_OBJECTIVE_
Put the lines starting at the one containing "has height=2108, width=997." and ending at the one containing "pos(390,211)" into a numbered list, leaving out blank lines.

Rows on where targets appear
>> Start
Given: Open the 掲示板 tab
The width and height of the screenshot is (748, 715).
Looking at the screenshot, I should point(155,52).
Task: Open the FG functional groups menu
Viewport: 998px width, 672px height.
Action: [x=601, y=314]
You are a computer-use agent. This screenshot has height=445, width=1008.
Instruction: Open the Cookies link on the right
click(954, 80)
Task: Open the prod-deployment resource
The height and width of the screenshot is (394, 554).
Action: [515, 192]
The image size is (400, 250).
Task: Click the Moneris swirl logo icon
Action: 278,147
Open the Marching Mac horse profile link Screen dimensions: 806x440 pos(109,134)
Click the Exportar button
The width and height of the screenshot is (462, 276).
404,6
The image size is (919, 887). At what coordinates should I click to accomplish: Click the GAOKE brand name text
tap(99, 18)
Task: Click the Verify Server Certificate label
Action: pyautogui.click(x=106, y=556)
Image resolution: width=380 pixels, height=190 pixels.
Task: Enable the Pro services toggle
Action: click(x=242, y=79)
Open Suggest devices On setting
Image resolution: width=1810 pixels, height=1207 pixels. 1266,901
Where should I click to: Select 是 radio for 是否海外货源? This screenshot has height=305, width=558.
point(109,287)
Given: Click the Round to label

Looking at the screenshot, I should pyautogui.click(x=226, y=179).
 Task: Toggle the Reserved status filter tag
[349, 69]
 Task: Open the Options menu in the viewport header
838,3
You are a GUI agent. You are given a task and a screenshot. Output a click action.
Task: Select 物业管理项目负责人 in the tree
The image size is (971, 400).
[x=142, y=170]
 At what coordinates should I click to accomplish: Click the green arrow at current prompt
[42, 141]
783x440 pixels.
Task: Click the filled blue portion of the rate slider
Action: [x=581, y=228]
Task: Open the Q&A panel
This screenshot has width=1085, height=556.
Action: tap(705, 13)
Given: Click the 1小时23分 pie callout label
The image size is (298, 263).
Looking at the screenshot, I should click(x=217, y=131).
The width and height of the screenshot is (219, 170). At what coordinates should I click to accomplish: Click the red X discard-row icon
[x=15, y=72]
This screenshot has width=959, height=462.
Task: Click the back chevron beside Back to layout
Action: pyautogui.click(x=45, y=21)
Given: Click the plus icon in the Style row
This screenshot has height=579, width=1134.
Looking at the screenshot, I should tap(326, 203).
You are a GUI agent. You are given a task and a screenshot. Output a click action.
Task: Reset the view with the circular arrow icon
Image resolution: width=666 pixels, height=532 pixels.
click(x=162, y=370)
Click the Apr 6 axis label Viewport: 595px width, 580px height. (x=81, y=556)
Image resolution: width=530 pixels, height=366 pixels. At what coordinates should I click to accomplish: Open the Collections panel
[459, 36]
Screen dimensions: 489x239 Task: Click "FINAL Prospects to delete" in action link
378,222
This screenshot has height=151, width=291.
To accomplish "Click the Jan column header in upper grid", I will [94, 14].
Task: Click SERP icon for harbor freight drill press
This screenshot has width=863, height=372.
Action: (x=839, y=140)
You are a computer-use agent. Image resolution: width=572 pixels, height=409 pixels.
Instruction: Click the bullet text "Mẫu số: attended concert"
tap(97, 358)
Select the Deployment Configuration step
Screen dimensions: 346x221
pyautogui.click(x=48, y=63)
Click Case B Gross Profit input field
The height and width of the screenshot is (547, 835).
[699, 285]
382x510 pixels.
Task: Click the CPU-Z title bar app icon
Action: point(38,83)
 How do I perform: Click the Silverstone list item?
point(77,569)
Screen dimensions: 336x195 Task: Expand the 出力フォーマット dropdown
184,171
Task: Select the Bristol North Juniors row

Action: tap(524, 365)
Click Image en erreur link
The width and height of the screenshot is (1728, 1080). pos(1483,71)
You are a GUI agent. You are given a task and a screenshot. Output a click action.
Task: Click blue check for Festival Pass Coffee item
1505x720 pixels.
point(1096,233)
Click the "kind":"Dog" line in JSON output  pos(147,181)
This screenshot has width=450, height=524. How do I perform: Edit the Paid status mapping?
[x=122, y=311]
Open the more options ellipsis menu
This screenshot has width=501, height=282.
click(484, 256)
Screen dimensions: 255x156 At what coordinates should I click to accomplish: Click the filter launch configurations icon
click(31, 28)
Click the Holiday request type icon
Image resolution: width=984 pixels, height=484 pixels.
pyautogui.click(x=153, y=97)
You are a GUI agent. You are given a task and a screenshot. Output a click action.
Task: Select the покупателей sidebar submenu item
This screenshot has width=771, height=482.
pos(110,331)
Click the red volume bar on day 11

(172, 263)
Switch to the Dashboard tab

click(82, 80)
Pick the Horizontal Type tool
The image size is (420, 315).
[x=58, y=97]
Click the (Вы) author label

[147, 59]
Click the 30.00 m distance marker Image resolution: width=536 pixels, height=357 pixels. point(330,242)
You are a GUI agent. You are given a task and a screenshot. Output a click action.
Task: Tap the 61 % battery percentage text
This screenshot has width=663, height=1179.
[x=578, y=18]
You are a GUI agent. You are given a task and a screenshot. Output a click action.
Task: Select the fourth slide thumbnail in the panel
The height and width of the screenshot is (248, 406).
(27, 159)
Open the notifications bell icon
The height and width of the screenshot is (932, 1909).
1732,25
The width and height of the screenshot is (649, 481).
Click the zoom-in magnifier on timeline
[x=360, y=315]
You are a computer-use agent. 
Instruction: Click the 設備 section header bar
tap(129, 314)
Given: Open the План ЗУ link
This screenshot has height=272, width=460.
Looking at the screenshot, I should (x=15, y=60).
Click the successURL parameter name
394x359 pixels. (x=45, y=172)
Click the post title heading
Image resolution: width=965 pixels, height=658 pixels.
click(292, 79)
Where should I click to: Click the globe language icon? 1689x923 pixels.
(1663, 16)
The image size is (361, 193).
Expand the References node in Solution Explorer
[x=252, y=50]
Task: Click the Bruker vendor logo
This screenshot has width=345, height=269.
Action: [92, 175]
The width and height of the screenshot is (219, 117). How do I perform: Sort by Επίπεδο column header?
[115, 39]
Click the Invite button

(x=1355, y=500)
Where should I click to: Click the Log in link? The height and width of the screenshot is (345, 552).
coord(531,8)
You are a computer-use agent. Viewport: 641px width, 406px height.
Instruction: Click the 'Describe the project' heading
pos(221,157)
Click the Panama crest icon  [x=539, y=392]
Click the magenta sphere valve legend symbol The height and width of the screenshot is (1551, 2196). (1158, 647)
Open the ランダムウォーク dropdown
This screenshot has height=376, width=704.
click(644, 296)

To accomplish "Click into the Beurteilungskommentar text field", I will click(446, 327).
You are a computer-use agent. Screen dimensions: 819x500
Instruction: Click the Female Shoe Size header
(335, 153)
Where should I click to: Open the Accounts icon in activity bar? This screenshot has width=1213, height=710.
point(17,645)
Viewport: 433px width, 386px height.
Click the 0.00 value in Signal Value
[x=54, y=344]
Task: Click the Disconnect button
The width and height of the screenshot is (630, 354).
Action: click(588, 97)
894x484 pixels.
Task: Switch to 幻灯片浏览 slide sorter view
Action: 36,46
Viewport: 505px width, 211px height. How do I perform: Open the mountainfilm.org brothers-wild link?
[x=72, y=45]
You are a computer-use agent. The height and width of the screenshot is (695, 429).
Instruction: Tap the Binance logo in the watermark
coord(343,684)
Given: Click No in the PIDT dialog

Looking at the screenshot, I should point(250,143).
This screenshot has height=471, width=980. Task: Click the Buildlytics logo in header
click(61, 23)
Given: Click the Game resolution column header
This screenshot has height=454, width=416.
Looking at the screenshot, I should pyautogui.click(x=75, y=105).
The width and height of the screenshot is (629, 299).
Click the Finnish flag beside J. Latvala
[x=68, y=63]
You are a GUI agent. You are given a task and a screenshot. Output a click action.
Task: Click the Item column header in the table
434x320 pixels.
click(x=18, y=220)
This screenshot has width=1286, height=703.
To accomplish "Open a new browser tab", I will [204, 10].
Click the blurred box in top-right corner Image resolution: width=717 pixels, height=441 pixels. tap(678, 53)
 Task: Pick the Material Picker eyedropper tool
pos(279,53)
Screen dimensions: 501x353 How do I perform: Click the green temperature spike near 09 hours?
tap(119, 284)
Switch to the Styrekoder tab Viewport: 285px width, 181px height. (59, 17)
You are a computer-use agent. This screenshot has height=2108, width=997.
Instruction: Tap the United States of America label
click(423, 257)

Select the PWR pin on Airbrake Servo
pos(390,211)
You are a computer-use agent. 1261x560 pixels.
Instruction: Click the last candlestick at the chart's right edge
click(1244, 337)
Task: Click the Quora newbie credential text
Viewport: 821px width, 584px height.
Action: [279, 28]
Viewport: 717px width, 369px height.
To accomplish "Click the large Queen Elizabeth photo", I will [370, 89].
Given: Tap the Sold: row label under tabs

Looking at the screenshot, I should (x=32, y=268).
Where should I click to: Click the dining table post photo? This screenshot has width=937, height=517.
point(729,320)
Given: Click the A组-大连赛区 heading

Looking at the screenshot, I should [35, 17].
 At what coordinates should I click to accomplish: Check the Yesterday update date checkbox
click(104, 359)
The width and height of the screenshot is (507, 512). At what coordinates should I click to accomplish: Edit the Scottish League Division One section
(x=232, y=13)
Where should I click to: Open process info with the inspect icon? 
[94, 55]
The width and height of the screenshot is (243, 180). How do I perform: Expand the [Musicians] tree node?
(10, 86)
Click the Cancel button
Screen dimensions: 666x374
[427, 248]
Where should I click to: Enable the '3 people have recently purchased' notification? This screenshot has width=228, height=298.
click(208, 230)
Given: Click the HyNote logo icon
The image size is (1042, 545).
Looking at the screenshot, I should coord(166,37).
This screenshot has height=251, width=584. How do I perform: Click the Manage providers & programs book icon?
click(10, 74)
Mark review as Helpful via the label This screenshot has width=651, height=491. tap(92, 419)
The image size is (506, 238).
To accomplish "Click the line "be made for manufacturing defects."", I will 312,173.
>> End
_RIGHT ANSWER_
1. You are a computer-use agent. This screenshot has height=2108, width=997.
2. Instruction: Tap the United States of America label
3. click(423, 257)
4. Select the PWR pin on Airbrake Servo
5. pos(390,211)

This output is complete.